Files
kernel/kernel-rt/debian/patches/0070-perf-x86-rapl-Fix-psys-energy-event-on-Intel-SPR-pla.patch
M. Vefa Bicakci 0ee7813d66 kernel: Improve Sapphire Rapids CPU support
This commit cherry-picks commits from the mainline kernel to improve
Sapphire Rapids CPU support in the following components of the StarlingX
kernel: intel_idle, perf/x86/RAPL and powercap, and perf/x86/cstate.
(RAPL stands for "Running Average Power Limit", which is a CPU feature
for measuring and limiting power consumption.)

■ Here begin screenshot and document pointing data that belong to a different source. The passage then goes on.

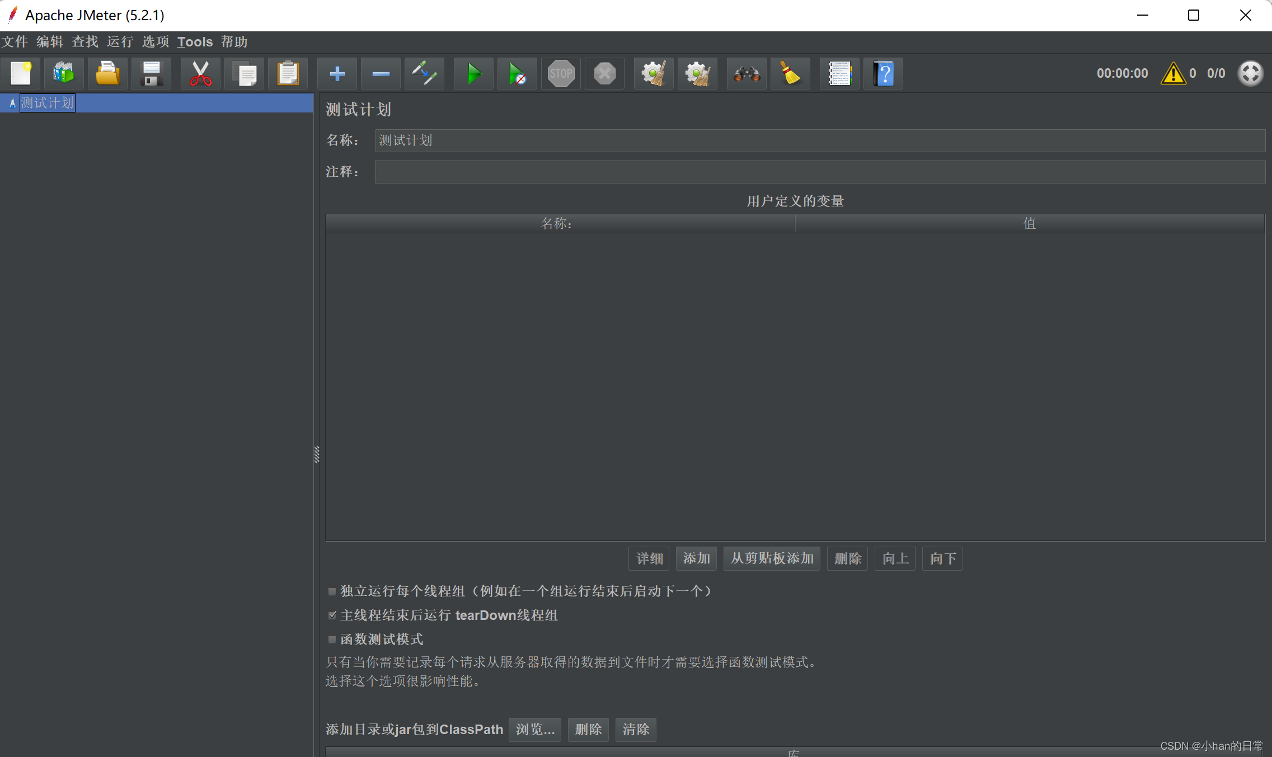Save the current test plan

151,73
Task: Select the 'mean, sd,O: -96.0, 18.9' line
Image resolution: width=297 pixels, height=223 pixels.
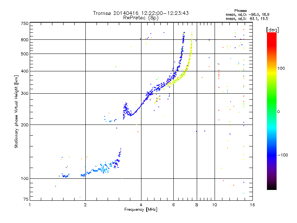Action: 247,14
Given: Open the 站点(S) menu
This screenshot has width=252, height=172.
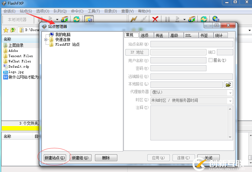Looking at the screenshot, I should [x=25, y=11].
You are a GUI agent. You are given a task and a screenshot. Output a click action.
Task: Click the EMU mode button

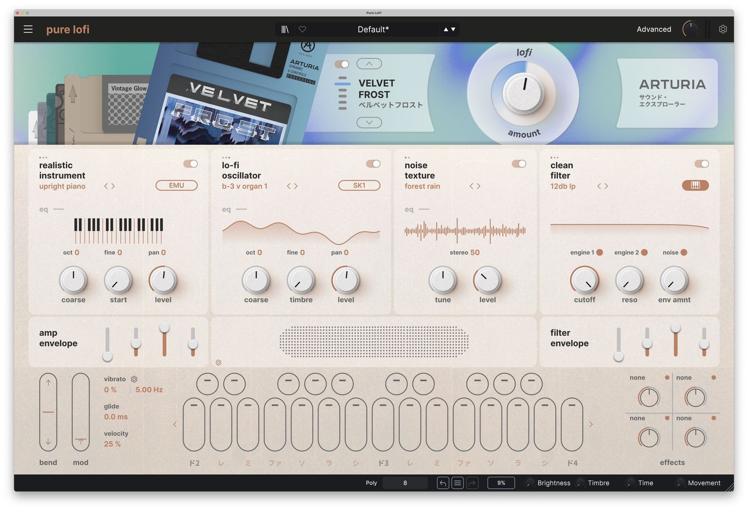[176, 185]
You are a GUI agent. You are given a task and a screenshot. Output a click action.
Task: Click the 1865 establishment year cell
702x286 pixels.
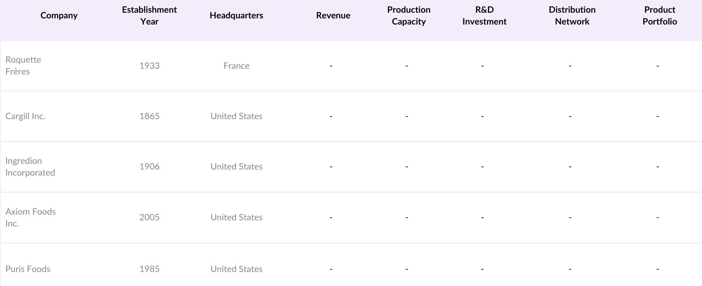tap(149, 116)
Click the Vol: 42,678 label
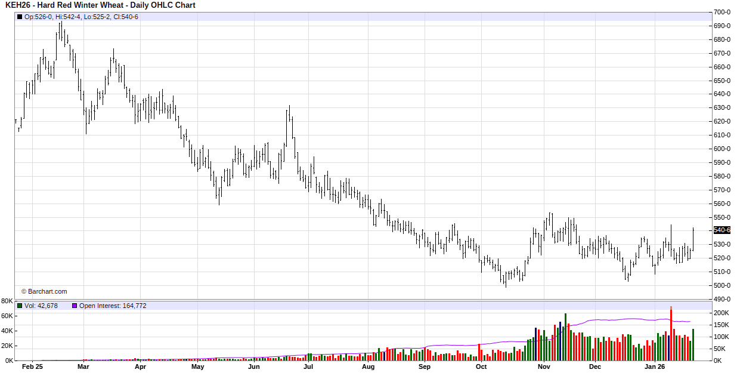The image size is (737, 385). 41,306
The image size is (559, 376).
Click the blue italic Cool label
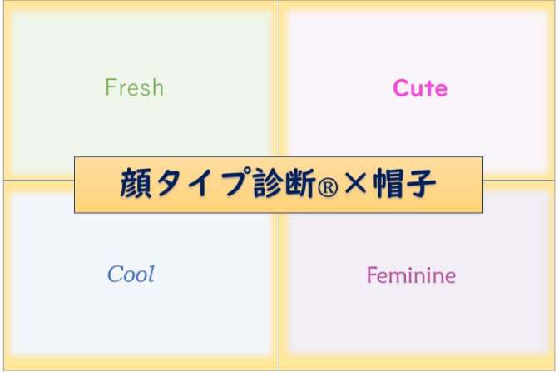(131, 274)
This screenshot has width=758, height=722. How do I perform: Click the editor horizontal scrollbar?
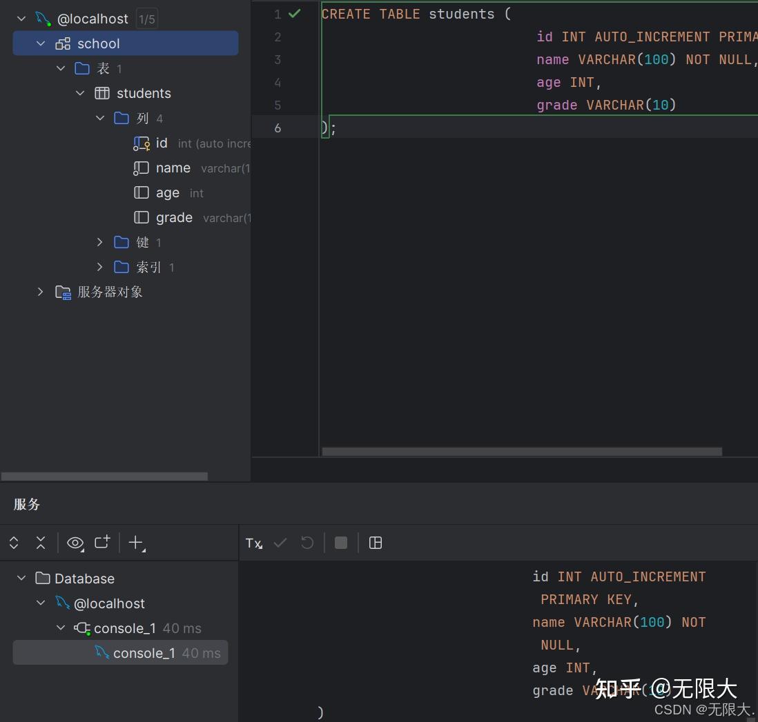(522, 452)
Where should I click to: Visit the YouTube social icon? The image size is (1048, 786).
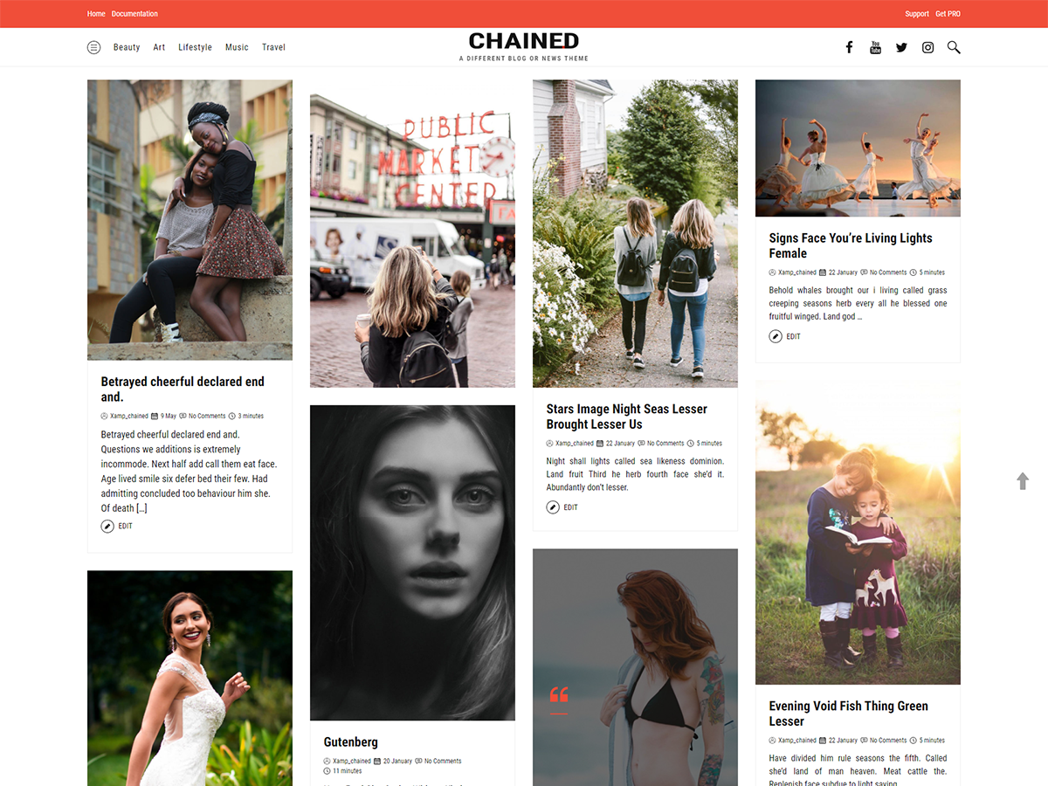(875, 47)
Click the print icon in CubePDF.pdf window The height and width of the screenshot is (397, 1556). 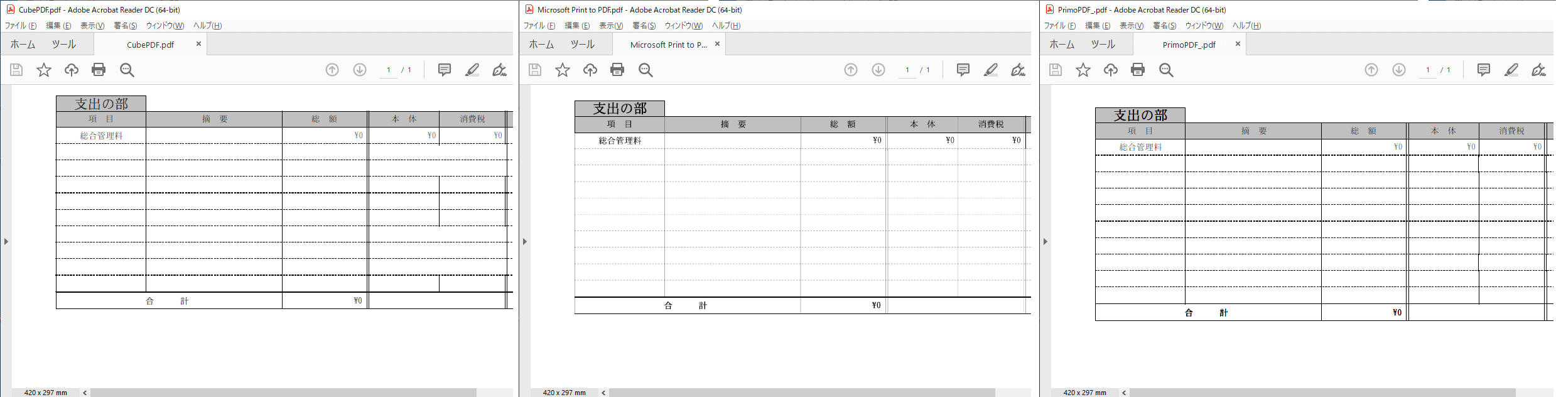click(99, 70)
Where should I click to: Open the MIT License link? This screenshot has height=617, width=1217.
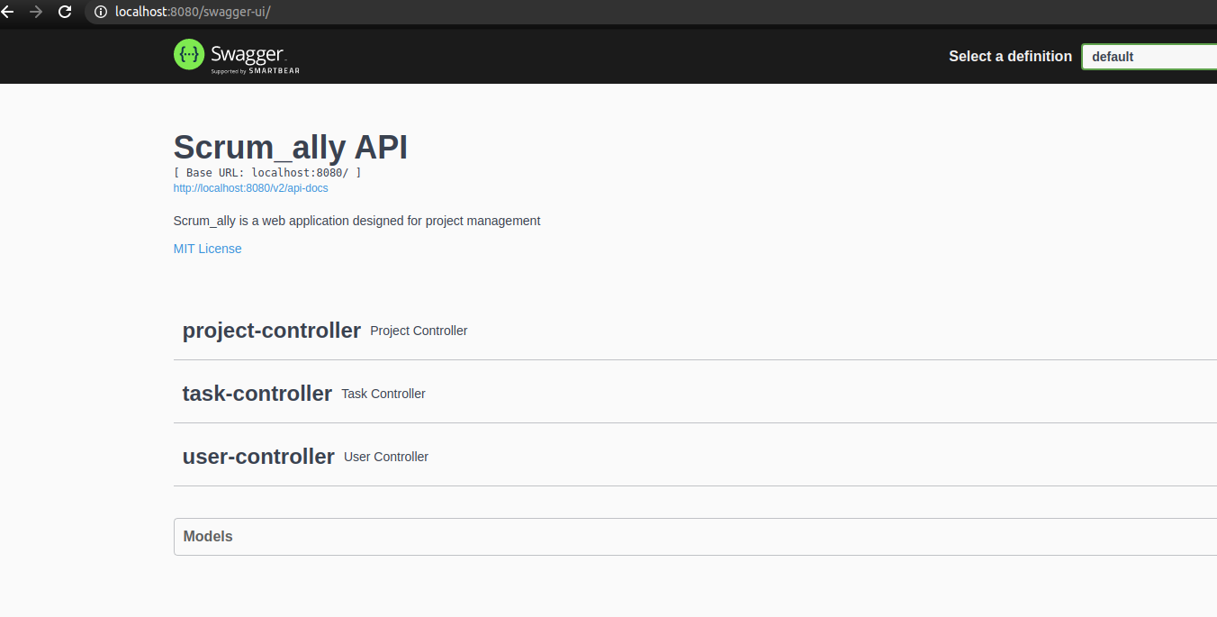207,248
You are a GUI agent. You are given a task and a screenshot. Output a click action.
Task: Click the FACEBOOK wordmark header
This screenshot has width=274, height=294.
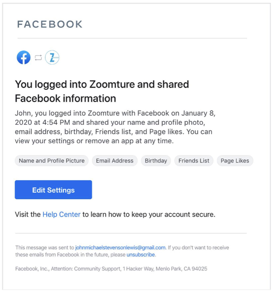tap(50, 24)
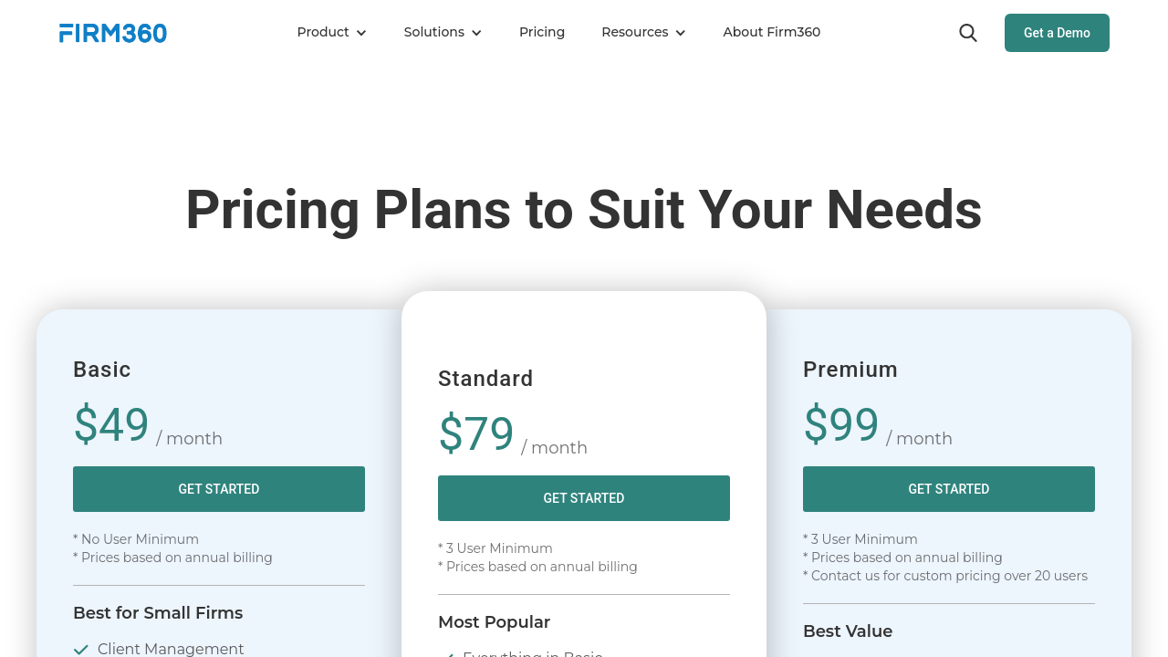Click the search magnifier icon
Screen dimensions: 1168x657
point(968,33)
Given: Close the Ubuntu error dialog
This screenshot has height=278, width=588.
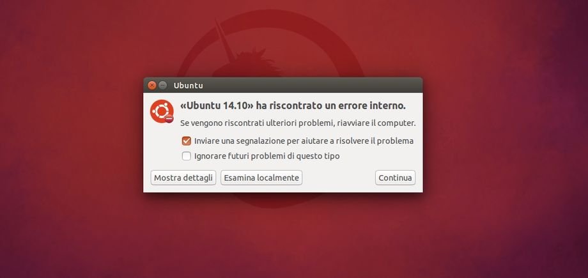Looking at the screenshot, I should tap(152, 86).
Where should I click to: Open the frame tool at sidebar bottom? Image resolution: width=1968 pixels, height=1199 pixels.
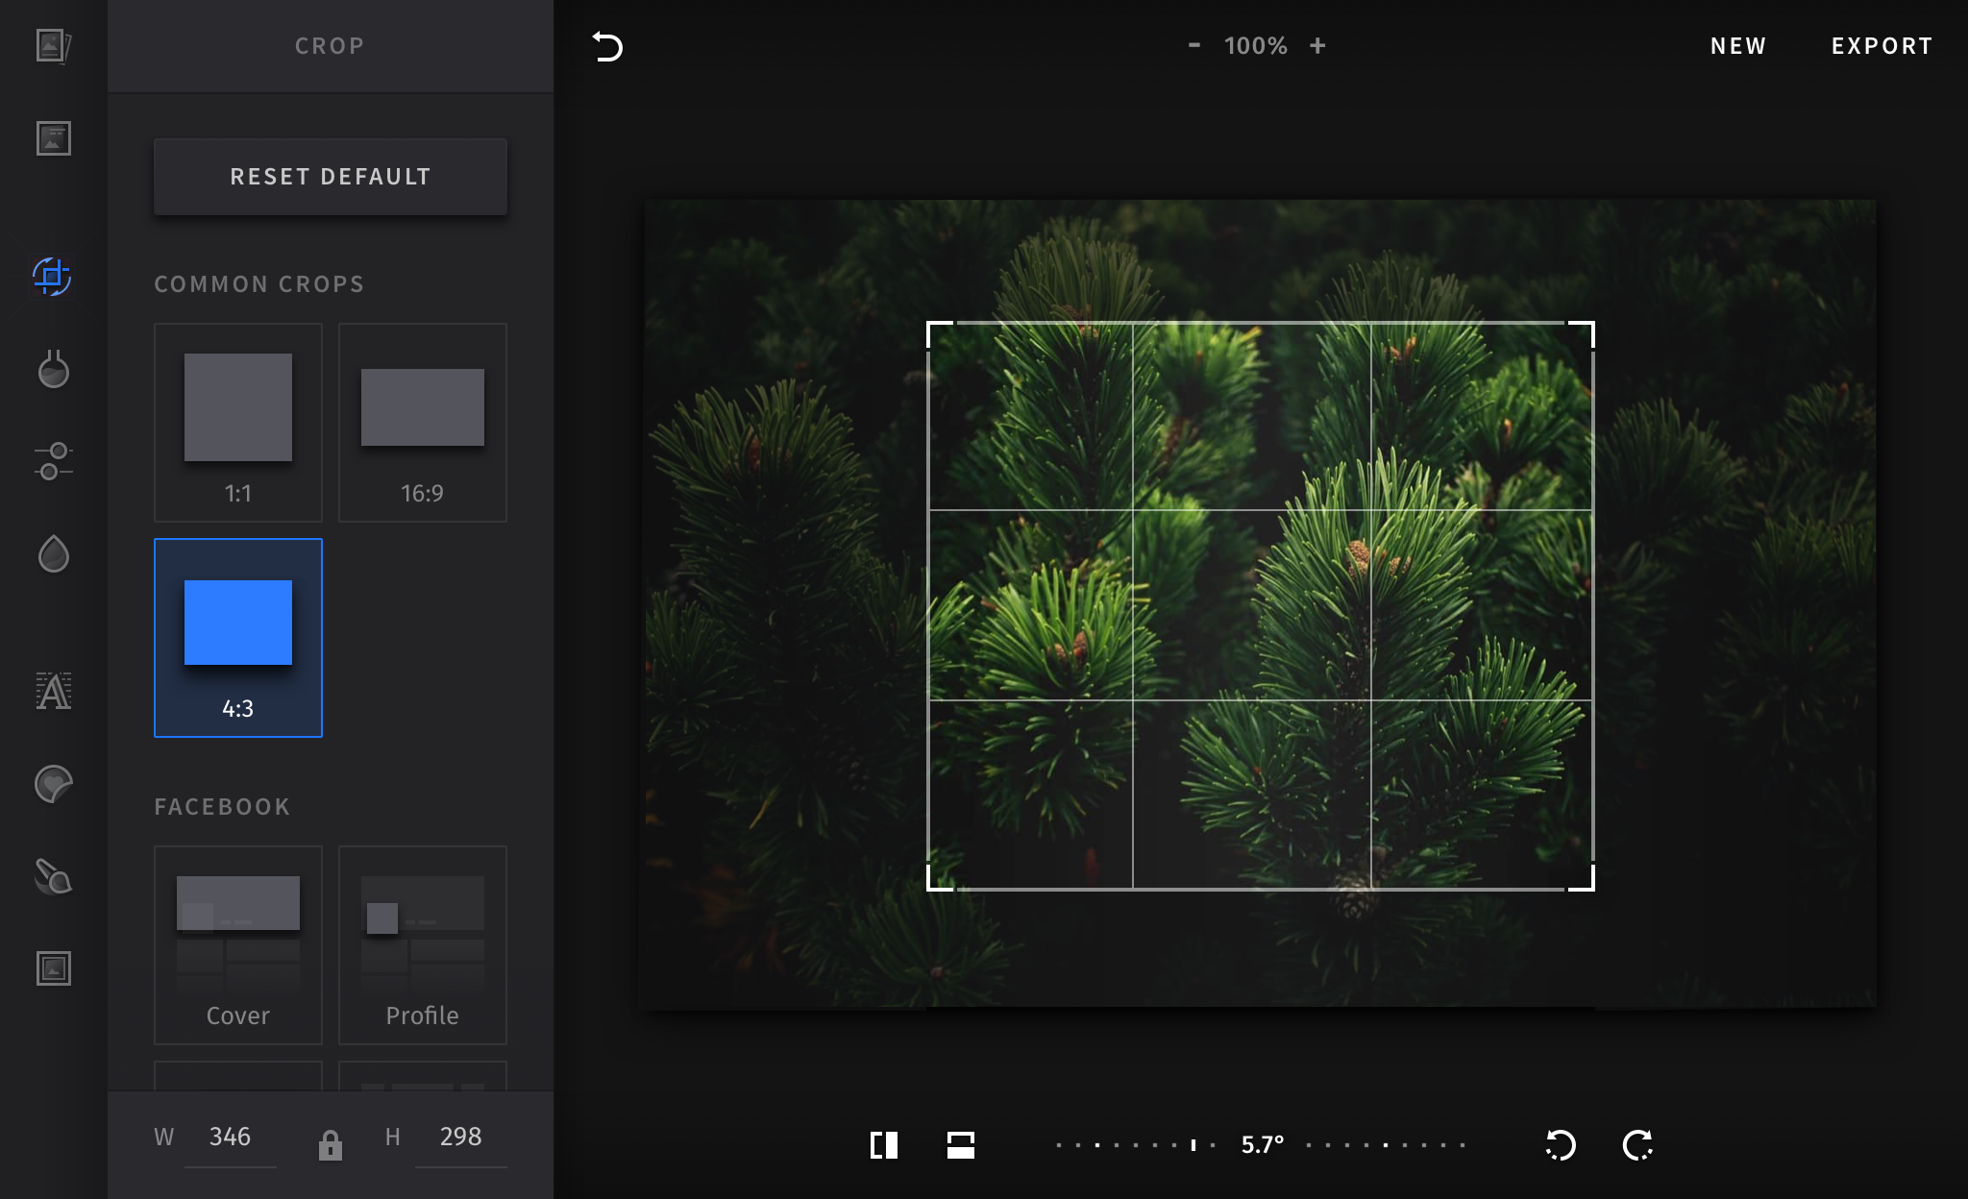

These improvements are required to support a new power metrics
application in StarlingX, which is intended to work with Sapphire Rapids
CPUs: https://opendev.org/starlingx/app-power-metrics

The following commits are cherry-picked as part of this effort, in
chronological order, organized by component:

=> intel_idle
* commit 9edf3c0ffef0
  ("intel_idle: add SPR support")
  (v5.18-rc1~203^2~3^3~5)
* commit da0e58c038e6
  ("intel_idle: add 'preferred_cstates' module argument")
  (v5.18-rc1~203^2~3^3~4)
* commit 3a9cf77b60dc
  ("intel_idle: add core C6 optimization for SPR")
  (v5.18-rc1~203^2~3^3~3)
* commit 39c184a6a9a7
  ("intel_idle: Fix the 'preferred_cstates' module parameter")
  (v5.18-rc5~22^2^2~1)
* commit 7eac3bd38d18
  ("intel_idle: Fix SPR C6 optimization")
  (v5.18-rc5~22^2^2)
* commit 1548fac47a11
  ("intel_idle: make SPR C1 and C1E be independent")
  (v6.0-rc1~184^2~2^2^2)

=> perf/x86/rapl + powercap
* commit ffb20c2e52e8
  ("perf/x86/rapl: Add msr mask support")
  (v5.12-rc1~146^2~3)
* commit b6f78d3fba7f
  ("perf/x86/rapl: Only check lower 32bits for RAPL energy counters")
  (v5.12-rc1~146^2~2)
* commit 838342a6d6b7
  ("perf/x86/rapl: Fix psys-energy event on Intel SPR platform")
  (v5.12-rc1~146^2~1)
* commit 931da6a0de5d
  ("powercap: intel_rapl: support new layout of Psys PowerLimit Register
    on SPR")
  (v5.17-rc1~167^2^4^2~1)
* commit 80275ca9e525
  ("perf/x86/rapl: Use standard Energy Unit for SPR Dram RAPL domain")
  (v6.1-rc4~3^2~3)

=> perf/x86/cstate
* commit 87bf399f86ec
  ("perf/x86/cstate: Add ICELAKE_X and ICELAKE_D support")
  (v5.14-rc1~7^2~1)
* commit 528c9f1daf20
  ("perf/x86/cstate: Add SAPPHIRERAPIDS_X CPU support")
  (v5.18-rc4~3^2)

The set of commits listed above is a reduced version of a slightly
larger superset of commits we had originally considered for
cherry-picking. We opted for the commits listed above to limit potential
impact on the StarlingX kernel by focusing on Sapphire Rapids support
and direct dependencies only.

We should note that we encountered a number of merge conflicts while
cherry-picking these commits; however, none of the merge conflict
resolutions required significantly altering the modifications made by
the original commits. The individual patch files denote the nature of
the merge conflicts.

Verification:

* The kernel recipes and all kernel modules were built from scratch with
  this commit, using the following command in a StarlingX build
  environment:

  $ build-pkgs -c -p linux,linux-rt,bnxt-en,i40e,i40e-cvl-2.54,\
  i40e-cvl-4.10,iavf,iavf-cvl-2.54,iavf-cvl-4.10,ice,ice-cvl-2.54,\
  ice-cvl-4.10,igb-uio,iqvlinux,kmod-opae-fpga-driver,mlnx-ofed-kernel,\
  octeon-ep,qat1.7.l

  These packages were further packaged into a StarlingX (ostree) patch
  for easier deployment.

* An Ansible-bootstrapped low-latency All-in-One simplex StarlingX
  set-up was prepared on a server with a Sapphire Rapids CPU.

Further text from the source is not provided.